The exercise asks for every line of the data to be reproduced exactly.

Stored data

____________

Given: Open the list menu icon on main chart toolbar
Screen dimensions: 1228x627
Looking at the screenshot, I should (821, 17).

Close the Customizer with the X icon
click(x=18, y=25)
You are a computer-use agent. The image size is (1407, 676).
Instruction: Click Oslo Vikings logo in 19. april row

____________

Output for this task |
Given: Open the list menu icon on main chart toolbar
Screen dimensions: 1228x627
Looking at the screenshot, I should (821, 17).

Close the Customizer with the X icon
click(x=18, y=25)
You are a computer-use agent. The image size is (1407, 676).
Instruction: Click Oslo Vikings logo in 19. april row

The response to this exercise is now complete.